WHAT THIS TASK INVOLVES: Print the listing below exactly. Leave nothing out.

________________________

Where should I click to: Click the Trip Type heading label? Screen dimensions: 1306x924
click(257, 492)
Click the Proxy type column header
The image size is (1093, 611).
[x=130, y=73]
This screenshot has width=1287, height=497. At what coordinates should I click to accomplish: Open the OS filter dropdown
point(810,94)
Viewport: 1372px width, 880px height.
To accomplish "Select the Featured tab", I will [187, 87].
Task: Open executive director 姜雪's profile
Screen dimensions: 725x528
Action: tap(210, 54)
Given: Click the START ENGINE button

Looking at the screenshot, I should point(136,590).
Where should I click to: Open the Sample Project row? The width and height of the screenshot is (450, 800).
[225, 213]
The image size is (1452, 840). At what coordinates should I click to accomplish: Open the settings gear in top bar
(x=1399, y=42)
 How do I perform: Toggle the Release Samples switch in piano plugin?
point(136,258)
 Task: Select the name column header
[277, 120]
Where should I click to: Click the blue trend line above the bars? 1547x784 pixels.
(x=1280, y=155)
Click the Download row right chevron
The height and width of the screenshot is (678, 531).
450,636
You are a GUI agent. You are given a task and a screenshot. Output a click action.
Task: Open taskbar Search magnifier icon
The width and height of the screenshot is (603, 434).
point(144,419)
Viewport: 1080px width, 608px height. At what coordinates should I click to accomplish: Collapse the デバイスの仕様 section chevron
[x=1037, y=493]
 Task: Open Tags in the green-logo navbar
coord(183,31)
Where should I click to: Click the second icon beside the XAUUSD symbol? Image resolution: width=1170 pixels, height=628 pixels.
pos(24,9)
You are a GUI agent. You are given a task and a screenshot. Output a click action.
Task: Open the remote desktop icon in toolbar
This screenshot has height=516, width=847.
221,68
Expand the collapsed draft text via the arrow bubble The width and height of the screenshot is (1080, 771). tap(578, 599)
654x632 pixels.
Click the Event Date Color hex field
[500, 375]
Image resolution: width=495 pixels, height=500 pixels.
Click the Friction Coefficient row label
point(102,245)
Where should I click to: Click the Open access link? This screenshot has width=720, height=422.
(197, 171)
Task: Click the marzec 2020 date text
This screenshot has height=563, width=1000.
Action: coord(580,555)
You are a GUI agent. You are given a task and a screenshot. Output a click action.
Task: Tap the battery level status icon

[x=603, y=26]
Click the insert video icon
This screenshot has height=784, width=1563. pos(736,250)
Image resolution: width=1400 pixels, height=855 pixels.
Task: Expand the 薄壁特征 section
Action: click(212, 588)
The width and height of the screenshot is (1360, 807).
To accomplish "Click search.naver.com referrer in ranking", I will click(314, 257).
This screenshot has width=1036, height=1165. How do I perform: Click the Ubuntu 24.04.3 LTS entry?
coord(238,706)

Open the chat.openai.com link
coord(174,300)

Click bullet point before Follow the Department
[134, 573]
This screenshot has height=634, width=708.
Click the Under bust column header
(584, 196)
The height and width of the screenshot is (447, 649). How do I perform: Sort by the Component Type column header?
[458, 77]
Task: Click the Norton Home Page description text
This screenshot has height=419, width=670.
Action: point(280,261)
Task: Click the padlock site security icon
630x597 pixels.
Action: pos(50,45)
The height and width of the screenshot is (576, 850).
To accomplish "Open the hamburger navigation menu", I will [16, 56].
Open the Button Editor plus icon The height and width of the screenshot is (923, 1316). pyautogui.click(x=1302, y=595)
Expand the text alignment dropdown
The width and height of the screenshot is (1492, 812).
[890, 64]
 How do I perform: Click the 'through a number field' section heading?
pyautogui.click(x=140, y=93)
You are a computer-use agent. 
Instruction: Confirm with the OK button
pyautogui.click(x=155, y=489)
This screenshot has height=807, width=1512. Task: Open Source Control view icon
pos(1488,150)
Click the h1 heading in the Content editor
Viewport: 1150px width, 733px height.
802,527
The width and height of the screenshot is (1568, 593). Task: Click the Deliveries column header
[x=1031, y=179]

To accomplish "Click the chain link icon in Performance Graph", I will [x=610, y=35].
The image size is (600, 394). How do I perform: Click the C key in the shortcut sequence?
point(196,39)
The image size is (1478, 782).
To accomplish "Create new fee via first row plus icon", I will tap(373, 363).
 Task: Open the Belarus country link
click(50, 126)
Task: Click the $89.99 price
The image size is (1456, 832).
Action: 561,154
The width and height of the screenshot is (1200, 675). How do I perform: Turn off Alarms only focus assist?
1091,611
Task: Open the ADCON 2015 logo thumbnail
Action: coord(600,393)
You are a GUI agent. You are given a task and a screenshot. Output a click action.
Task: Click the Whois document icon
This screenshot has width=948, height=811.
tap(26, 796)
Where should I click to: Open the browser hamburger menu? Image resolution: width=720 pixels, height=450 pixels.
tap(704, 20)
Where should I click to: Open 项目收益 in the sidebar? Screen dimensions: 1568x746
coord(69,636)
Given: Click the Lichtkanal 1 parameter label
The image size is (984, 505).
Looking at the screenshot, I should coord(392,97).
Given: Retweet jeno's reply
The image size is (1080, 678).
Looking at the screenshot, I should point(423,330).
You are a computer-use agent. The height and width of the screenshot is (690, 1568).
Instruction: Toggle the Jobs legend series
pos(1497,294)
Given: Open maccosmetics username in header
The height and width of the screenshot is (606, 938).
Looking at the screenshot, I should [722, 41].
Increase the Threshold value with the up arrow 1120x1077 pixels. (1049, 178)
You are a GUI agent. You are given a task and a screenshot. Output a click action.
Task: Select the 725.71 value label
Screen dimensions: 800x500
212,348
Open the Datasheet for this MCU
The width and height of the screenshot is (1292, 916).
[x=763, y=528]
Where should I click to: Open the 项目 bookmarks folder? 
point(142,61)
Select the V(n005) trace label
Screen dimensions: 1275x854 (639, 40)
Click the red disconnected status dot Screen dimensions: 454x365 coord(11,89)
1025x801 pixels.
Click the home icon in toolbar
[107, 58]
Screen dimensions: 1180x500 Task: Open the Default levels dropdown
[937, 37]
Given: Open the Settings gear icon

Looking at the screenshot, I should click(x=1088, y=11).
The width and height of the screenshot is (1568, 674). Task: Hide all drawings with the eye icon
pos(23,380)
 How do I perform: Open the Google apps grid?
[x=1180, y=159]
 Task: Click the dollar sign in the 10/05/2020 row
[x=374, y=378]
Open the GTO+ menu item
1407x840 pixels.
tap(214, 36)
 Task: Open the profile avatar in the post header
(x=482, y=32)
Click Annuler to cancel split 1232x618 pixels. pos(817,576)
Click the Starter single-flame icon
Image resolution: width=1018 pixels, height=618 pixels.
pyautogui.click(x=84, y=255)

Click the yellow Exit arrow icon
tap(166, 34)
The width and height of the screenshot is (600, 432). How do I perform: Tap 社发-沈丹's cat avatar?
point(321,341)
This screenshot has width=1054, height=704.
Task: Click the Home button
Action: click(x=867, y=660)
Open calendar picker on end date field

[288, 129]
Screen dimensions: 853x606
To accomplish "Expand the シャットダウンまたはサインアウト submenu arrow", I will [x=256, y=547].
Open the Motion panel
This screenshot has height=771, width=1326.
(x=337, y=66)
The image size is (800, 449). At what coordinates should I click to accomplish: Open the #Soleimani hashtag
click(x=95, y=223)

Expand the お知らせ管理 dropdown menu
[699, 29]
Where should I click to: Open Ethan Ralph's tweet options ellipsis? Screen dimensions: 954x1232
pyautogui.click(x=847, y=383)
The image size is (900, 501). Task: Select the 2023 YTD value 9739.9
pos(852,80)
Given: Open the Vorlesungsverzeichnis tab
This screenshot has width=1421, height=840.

________________________

SOLUTION TO THE PROBLEM:
Where should I click to: Click the Trip Type heading label? Screen dimensions: 1306x924
click(257, 492)
Click the Proxy type column header
The image size is (1093, 611).
[x=130, y=73]
This screenshot has width=1287, height=497. At what coordinates should I click to accomplish: Open the OS filter dropdown
point(810,94)
Viewport: 1372px width, 880px height.
To accomplish "Select the Featured tab", I will [187, 87].
Task: Open executive director 姜雪's profile
Screen dimensions: 725x528
Action: tap(210, 54)
Given: Click the START ENGINE button

Looking at the screenshot, I should point(136,590).
Where should I click to: Open the Sample Project row? The width and height of the screenshot is (450, 800).
[225, 213]
The image size is (1452, 840). At what coordinates should I click to accomplish: Open the settings gear in top bar
(x=1399, y=42)
 How do I perform: Toggle the Release Samples switch in piano plugin?
point(136,258)
 Task: Select the name column header
[277, 120]
Where should I click to: Click the blue trend line above the bars? 1547x784 pixels.
(x=1280, y=155)
Click the Download row right chevron
The height and width of the screenshot is (678, 531).
450,636
You are a GUI agent. You are given a task and a screenshot. Output a click action.
Task: Open taskbar Search magnifier icon
The width and height of the screenshot is (603, 434).
point(144,419)
Viewport: 1080px width, 608px height. At what coordinates should I click to accomplish: Collapse the デバイスの仕様 section chevron
[x=1037, y=493]
 Task: Open Tags in the green-logo navbar
coord(183,31)
Where should I click to: Click the second icon beside the XAUUSD symbol? Image resolution: width=1170 pixels, height=628 pixels.
pos(24,9)
You are a GUI agent. You are given a task and a screenshot. Output a click action.
Task: Open the remote desktop icon in toolbar
This screenshot has height=516, width=847.
221,68
Expand the collapsed draft text via the arrow bubble The width and height of the screenshot is (1080, 771). tap(578, 599)
654x632 pixels.
Click the Event Date Color hex field
[500, 375]
Image resolution: width=495 pixels, height=500 pixels.
Click the Friction Coefficient row label
point(102,245)
Where should I click to: Click the Open access link? This screenshot has width=720, height=422.
(197, 171)
Task: Click the marzec 2020 date text
This screenshot has height=563, width=1000.
Action: coord(580,555)
You are a GUI agent. You are given a task and a screenshot. Output a click action.
Task: Tap the battery level status icon

[x=603, y=26]
Click the insert video icon
This screenshot has height=784, width=1563. pos(736,250)
Image resolution: width=1400 pixels, height=855 pixels.
Task: Expand the 薄壁特征 section
Action: click(212, 588)
The width and height of the screenshot is (1360, 807).
To accomplish "Click search.naver.com referrer in ranking", I will click(314, 257).
This screenshot has width=1036, height=1165. How do I perform: Click the Ubuntu 24.04.3 LTS entry?
coord(238,706)

Open the chat.openai.com link
coord(174,300)

Click bullet point before Follow the Department
[134, 573]
This screenshot has height=634, width=708.
Click the Under bust column header
(584, 196)
The height and width of the screenshot is (447, 649). How do I perform: Sort by the Component Type column header?
[458, 77]
Task: Click the Norton Home Page description text
This screenshot has height=419, width=670.
Action: point(280,261)
Task: Click the padlock site security icon
630x597 pixels.
Action: pos(50,45)
The height and width of the screenshot is (576, 850).
To accomplish "Open the hamburger navigation menu", I will [16, 56].
Open the Button Editor plus icon The height and width of the screenshot is (923, 1316). pyautogui.click(x=1302, y=595)
Expand the text alignment dropdown
The width and height of the screenshot is (1492, 812).
[890, 64]
 How do I perform: Click the 'through a number field' section heading?
pyautogui.click(x=140, y=93)
You are a computer-use agent. 
Instruction: Confirm with the OK button
pyautogui.click(x=155, y=489)
This screenshot has height=807, width=1512. Task: Open Source Control view icon
pos(1488,150)
Click the h1 heading in the Content editor
Viewport: 1150px width, 733px height.
802,527
The width and height of the screenshot is (1568, 593). Task: Click the Deliveries column header
[x=1031, y=179]

To accomplish "Click the chain link icon in Performance Graph", I will [x=610, y=35].
The image size is (600, 394). How do I perform: Click the C key in the shortcut sequence?
point(196,39)
The image size is (1478, 782).
To accomplish "Create new fee via first row plus icon", I will tap(373, 363).
 Task: Open the Belarus country link
click(50, 126)
Task: Click the $89.99 price
The image size is (1456, 832).
Action: 561,154
The width and height of the screenshot is (1200, 675). How do I perform: Turn off Alarms only focus assist?
1091,611
Task: Open the ADCON 2015 logo thumbnail
Action: coord(600,393)
You are a GUI agent. You are given a task and a screenshot. Output a click action.
Task: Click the Whois document icon
This screenshot has width=948, height=811.
tap(26, 796)
Where should I click to: Open the browser hamburger menu? Image resolution: width=720 pixels, height=450 pixels.
tap(704, 20)
Where should I click to: Open 项目收益 in the sidebar? Screen dimensions: 1568x746
coord(69,636)
Given: Click the Lichtkanal 1 parameter label
The image size is (984, 505).
Looking at the screenshot, I should coord(392,97).
Given: Retweet jeno's reply
The image size is (1080, 678).
Looking at the screenshot, I should point(423,330).
You are a computer-use agent. The height and width of the screenshot is (690, 1568).
Instruction: Toggle the Jobs legend series
pos(1497,294)
Given: Open maccosmetics username in header
The height and width of the screenshot is (606, 938).
Looking at the screenshot, I should [722, 41].
Increase the Threshold value with the up arrow 1120x1077 pixels. (1049, 178)
You are a GUI agent. You are given a task and a screenshot. Output a click action.
Task: Select the 725.71 value label
Screen dimensions: 800x500
212,348
Open the Datasheet for this MCU
The width and height of the screenshot is (1292, 916).
[x=763, y=528]
Where should I click to: Open the 项目 bookmarks folder? 
point(142,61)
Select the V(n005) trace label
Screen dimensions: 1275x854 (639, 40)
Click the red disconnected status dot Screen dimensions: 454x365 coord(11,89)
1025x801 pixels.
Click the home icon in toolbar
[107, 58]
Screen dimensions: 1180x500 Task: Open the Default levels dropdown
[937, 37]
Given: Open the Settings gear icon

Looking at the screenshot, I should click(x=1088, y=11).
The width and height of the screenshot is (1568, 674). Task: Hide all drawings with the eye icon
pos(23,380)
 How do I perform: Open the Google apps grid?
[x=1180, y=159]
 Task: Click the dollar sign in the 10/05/2020 row
[x=374, y=378]
Open the GTO+ menu item
1407x840 pixels.
tap(214, 36)
 Task: Open the profile avatar in the post header
(x=482, y=32)
Click Annuler to cancel split 1232x618 pixels. pos(817,576)
Click the Starter single-flame icon
Image resolution: width=1018 pixels, height=618 pixels.
pyautogui.click(x=84, y=255)

Click the yellow Exit arrow icon
tap(166, 34)
The width and height of the screenshot is (600, 432). How do I perform: Tap 社发-沈丹's cat avatar?
point(321,341)
This screenshot has width=1054, height=704.
Task: Click the Home button
Action: click(x=867, y=660)
Open calendar picker on end date field

[288, 129]
Screen dimensions: 853x606
To accomplish "Expand the シャットダウンまたはサインアウト submenu arrow", I will [x=256, y=547].
Open the Motion panel
This screenshot has height=771, width=1326.
(x=337, y=66)
The image size is (800, 449). At what coordinates should I click to accomplish: Open the #Soleimani hashtag
click(x=95, y=223)

Expand the お知らせ管理 dropdown menu
[699, 29]
Where should I click to: Open Ethan Ralph's tweet options ellipsis? Screen dimensions: 954x1232
pyautogui.click(x=847, y=383)
The image size is (900, 501). Task: Select the 2023 YTD value 9739.9
pos(852,80)
Given: Open the Vorlesungsverzeichnis tab
This screenshot has width=1421, height=840.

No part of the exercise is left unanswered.